» **PROVIDED PASSAGE**:
====

This week changes to inheritance tax and non-domiciled individual taxation rules were dropped in their entirety from the Finance Bill 2017 after prime minister Theresa May did a major U-turn and decided she would hold a general election on 8 June.

In order to get the bill through parliament before we faced another barrage of flyers through our letterboxes from earnest faces in suits begging you to elect them as your member of parliament, huge swathes of rules were dropped.

Given the upheaval the non-dom taxation changes caused for these individuals, the ditching of these rules was particularly surprising and unsettling.

The government can make as many U-turns as they like and seemingly never have to apologise.

As Rupert Clarey, partner at family office firm Maitland, points out: “Many non-doms and high net worths would have been organising themselves and making significant decisions on the basis that the new regime will have taken effect from 6 April 2017.”

The changes to non-dom tax rules would have increased the tax take from these individuals from 6 April.

To recap, the rule change would have deemed individuals who had been UK tax resident for more than 15 out of the previous 20 years to be UK domiciled.

They would no longer qualify for the ‘remittance basis’ and become subject to income tax and capital gains tax on their personal worldwide income and gains. 

In addition, inheritance tax could become due on their worldwide assets.

Final legislation for the non-dom tax changes was only published on 20 March following numerous delays. 

As a result of the government dragging their heels with the finer details, many people were required to reorganise their affairs in a hurry and at considerable expense during a two week window. 

Will they get that expense refunded by the government? Of course they won’t.

Unlike this industry the government can make as many U-turns as they like and seemingly never have to apologise or pay for the expense their sudden changes of heart cause.

This latest turn of events will be incomprehensible to many non-doms. 

I know I have said it before, but following the cull of tax changes in the Finance Bill I think it needs saying again.

As we approach exiting the European Union the people who lead us need to look like they know what the hell they are doing.

People need to know what they face tomorrow and be confident that if they carefully plan they will benefit from that action.

====

» **YOUR TASKS**:
**1)** Write out the Finance Bill article word for word from "Final legislation for" up to and including "of heart cause.".
**2)** Answer these questions from the Finance Bill article:
(a) On what date was the general election to be held?
(b) Under the dropped rule, for more than how many of the previous 20 years would someone have to be UK tax resident to be deemed UK domiciled?
(c) On what date was final legislation for the non-dom tax changes published?
Answer using nothing but the Finance Bill article.

» **Records for locating displayed items**:
====

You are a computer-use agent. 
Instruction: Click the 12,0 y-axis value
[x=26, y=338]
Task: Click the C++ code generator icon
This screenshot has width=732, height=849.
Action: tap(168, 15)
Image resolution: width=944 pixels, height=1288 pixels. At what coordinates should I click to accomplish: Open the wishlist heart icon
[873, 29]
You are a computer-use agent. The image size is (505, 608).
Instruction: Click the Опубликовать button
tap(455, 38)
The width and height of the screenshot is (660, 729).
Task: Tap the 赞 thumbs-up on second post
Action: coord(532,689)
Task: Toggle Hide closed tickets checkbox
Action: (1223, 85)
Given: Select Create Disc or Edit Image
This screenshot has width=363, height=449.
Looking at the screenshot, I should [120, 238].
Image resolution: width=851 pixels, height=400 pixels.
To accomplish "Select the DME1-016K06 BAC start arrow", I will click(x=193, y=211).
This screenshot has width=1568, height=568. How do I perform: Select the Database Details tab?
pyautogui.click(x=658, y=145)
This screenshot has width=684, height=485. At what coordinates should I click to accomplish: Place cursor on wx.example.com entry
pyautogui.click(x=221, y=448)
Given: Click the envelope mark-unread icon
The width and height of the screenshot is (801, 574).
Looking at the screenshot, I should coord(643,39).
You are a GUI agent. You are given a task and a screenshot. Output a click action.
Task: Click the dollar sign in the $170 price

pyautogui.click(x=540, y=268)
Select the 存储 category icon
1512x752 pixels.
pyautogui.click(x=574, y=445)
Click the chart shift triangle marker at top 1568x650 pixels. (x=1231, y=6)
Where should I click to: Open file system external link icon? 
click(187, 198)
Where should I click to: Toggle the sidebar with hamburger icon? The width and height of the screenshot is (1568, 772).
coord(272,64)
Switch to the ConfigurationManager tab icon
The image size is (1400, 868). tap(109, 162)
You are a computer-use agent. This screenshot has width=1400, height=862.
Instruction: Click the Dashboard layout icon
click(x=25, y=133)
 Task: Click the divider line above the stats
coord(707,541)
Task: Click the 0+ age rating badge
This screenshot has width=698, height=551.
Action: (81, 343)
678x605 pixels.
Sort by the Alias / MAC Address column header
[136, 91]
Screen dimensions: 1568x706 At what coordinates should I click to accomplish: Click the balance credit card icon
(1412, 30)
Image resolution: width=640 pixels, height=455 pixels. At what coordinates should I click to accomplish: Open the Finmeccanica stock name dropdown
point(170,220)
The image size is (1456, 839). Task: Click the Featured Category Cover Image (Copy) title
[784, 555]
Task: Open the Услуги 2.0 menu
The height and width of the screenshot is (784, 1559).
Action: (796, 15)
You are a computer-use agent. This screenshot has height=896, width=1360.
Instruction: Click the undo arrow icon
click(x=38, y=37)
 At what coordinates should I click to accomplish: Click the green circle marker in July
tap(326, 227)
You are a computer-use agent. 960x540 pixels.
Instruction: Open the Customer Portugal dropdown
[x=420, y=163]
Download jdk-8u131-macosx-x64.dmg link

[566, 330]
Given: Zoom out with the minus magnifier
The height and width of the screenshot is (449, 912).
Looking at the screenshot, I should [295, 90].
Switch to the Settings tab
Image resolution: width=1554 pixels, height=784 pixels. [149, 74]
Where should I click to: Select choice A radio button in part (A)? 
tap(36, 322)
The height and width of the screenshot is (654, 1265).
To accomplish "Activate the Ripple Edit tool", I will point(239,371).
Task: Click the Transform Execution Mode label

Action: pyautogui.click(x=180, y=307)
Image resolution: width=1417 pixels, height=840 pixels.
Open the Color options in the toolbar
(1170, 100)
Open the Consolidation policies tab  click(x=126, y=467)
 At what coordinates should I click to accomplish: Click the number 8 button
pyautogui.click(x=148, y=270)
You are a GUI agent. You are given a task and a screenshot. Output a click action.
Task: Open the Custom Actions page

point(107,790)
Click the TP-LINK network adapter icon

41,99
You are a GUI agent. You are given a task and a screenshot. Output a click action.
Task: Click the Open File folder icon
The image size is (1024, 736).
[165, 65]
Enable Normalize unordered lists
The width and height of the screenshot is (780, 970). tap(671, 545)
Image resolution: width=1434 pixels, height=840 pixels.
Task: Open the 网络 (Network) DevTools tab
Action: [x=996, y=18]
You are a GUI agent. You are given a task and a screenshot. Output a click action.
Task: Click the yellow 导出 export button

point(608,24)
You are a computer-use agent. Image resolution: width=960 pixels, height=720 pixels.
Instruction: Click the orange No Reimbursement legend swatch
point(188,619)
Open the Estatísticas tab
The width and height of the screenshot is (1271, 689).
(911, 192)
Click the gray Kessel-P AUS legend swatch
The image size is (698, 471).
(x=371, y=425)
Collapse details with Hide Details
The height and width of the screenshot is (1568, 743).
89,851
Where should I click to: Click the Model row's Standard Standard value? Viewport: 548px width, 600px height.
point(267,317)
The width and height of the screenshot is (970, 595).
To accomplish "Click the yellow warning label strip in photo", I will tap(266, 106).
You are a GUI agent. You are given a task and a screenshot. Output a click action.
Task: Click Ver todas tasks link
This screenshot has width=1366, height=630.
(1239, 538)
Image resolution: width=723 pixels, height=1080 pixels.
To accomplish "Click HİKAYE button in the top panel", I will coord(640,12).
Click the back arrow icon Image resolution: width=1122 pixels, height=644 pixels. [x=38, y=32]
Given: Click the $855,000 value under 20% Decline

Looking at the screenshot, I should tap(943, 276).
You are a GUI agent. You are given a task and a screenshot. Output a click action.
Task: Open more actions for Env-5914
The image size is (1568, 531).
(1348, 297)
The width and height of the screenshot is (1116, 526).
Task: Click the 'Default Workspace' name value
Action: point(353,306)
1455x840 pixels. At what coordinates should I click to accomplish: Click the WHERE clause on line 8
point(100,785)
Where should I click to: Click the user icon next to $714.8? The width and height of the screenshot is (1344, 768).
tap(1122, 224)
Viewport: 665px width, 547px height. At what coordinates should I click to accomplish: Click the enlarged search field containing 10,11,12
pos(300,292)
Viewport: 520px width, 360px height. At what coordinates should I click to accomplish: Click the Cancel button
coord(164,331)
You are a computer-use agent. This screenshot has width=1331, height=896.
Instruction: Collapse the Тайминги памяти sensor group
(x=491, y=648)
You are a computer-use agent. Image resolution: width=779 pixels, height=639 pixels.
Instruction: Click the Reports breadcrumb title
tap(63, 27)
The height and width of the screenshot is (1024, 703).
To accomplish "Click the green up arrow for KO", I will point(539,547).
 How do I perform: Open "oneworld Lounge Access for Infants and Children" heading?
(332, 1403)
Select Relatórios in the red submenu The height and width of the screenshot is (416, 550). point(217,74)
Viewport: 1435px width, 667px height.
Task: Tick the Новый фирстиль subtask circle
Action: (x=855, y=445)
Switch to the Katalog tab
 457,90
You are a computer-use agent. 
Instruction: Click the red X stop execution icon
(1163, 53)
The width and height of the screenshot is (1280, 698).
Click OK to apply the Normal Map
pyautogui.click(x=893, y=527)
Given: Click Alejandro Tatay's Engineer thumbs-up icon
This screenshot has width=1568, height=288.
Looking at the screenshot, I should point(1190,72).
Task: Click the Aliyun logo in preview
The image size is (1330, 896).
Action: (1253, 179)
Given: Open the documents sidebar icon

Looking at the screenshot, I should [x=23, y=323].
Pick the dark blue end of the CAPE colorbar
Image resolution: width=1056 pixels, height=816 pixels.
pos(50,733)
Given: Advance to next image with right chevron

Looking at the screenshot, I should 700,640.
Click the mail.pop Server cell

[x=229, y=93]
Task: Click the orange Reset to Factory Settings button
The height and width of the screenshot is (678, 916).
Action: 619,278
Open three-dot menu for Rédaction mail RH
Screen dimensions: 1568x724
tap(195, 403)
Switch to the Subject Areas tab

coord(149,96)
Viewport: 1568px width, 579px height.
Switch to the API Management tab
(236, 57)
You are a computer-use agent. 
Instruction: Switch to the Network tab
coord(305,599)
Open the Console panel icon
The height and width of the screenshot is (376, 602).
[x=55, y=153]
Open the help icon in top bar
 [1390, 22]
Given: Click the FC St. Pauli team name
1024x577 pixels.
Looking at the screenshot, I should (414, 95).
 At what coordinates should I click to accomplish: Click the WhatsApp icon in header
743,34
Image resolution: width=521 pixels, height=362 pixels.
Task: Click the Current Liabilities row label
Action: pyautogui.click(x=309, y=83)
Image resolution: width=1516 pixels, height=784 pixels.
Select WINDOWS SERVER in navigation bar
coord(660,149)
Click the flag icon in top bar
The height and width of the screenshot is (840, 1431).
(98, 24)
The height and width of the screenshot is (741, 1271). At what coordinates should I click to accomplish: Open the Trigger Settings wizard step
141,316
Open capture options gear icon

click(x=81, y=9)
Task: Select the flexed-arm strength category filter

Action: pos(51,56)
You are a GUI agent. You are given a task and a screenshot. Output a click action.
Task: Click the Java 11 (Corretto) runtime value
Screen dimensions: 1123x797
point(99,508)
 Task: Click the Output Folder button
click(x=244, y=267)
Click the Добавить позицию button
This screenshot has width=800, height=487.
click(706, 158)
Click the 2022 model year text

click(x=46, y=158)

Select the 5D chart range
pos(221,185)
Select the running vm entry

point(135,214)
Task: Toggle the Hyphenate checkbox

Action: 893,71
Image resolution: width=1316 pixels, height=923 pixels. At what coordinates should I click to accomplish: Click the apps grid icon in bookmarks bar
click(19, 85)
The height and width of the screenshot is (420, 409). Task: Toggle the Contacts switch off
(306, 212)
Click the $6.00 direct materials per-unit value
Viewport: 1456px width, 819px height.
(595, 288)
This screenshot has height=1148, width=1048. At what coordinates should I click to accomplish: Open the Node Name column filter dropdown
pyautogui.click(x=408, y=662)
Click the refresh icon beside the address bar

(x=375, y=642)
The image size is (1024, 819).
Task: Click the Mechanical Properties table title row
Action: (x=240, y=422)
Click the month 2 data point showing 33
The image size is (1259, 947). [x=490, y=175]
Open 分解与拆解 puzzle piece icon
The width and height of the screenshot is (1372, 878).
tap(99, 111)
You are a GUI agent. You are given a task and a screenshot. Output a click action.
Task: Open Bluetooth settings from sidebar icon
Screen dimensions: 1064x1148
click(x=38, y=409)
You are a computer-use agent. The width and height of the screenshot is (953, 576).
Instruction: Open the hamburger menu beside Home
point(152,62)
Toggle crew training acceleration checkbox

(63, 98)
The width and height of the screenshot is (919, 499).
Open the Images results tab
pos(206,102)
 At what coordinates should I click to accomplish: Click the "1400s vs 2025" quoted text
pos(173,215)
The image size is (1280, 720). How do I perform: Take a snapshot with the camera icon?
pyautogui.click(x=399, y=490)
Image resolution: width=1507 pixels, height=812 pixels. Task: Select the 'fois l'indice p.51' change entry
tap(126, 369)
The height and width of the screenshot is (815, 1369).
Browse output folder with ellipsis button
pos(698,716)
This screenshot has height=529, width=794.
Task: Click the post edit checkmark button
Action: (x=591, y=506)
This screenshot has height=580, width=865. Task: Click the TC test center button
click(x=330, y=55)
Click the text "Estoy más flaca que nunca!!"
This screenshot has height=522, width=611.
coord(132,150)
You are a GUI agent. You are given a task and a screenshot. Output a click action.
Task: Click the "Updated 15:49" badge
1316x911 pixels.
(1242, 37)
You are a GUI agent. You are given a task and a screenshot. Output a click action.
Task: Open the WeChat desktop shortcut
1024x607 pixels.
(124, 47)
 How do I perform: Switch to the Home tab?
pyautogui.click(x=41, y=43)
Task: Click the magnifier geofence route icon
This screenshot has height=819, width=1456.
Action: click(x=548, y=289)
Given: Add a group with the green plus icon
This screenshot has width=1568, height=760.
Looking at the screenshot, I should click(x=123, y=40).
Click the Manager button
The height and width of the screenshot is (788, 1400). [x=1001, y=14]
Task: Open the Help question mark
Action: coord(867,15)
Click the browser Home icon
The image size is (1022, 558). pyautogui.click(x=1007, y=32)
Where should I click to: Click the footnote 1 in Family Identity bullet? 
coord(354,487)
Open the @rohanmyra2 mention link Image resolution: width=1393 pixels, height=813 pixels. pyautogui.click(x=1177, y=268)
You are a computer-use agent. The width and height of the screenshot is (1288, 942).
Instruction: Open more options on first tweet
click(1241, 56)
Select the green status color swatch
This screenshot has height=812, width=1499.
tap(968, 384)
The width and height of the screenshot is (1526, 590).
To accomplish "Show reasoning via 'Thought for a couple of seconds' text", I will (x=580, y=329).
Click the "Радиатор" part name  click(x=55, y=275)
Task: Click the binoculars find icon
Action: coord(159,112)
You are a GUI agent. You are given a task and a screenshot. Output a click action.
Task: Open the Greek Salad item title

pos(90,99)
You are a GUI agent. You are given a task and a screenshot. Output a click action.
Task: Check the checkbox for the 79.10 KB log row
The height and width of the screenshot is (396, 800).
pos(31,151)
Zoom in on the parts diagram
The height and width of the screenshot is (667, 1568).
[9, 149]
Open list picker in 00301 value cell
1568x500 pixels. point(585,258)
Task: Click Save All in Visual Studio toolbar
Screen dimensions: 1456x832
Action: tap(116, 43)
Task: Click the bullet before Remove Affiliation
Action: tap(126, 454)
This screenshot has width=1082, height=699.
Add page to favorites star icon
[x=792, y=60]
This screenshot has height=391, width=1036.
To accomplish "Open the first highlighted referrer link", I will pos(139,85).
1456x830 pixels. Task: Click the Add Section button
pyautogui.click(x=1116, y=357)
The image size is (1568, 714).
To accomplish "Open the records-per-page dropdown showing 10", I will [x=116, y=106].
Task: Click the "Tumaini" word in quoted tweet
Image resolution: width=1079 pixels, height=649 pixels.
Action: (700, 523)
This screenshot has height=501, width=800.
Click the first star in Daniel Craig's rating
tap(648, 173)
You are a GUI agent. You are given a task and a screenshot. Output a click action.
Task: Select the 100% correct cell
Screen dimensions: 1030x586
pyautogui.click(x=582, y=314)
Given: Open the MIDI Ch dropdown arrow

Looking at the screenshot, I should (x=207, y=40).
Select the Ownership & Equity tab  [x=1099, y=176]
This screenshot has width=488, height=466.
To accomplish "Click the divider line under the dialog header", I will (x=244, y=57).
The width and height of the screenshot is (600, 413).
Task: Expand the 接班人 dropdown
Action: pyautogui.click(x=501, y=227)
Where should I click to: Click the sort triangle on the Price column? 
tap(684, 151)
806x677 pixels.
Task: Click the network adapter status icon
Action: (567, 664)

====

» **EXPECTED RESPONSES**:
**1)**
Final legislation for the non-dom tax changes was only published on 20 March following numerous delays. 

As a result of the government dragging their heels with the finer details, many people were required to reorganise their affairs in a hurry and at considerable expense during a two week window. 

Will they get that expense refunded by the government? Of course they won’t.

Unlike this industry the government can make as many U-turns as they like and seemingly never have to apologise or pay for the expense their sudden changes of heart cause.

**2)**
(a) 8 June
(b) 15
(c) 20 March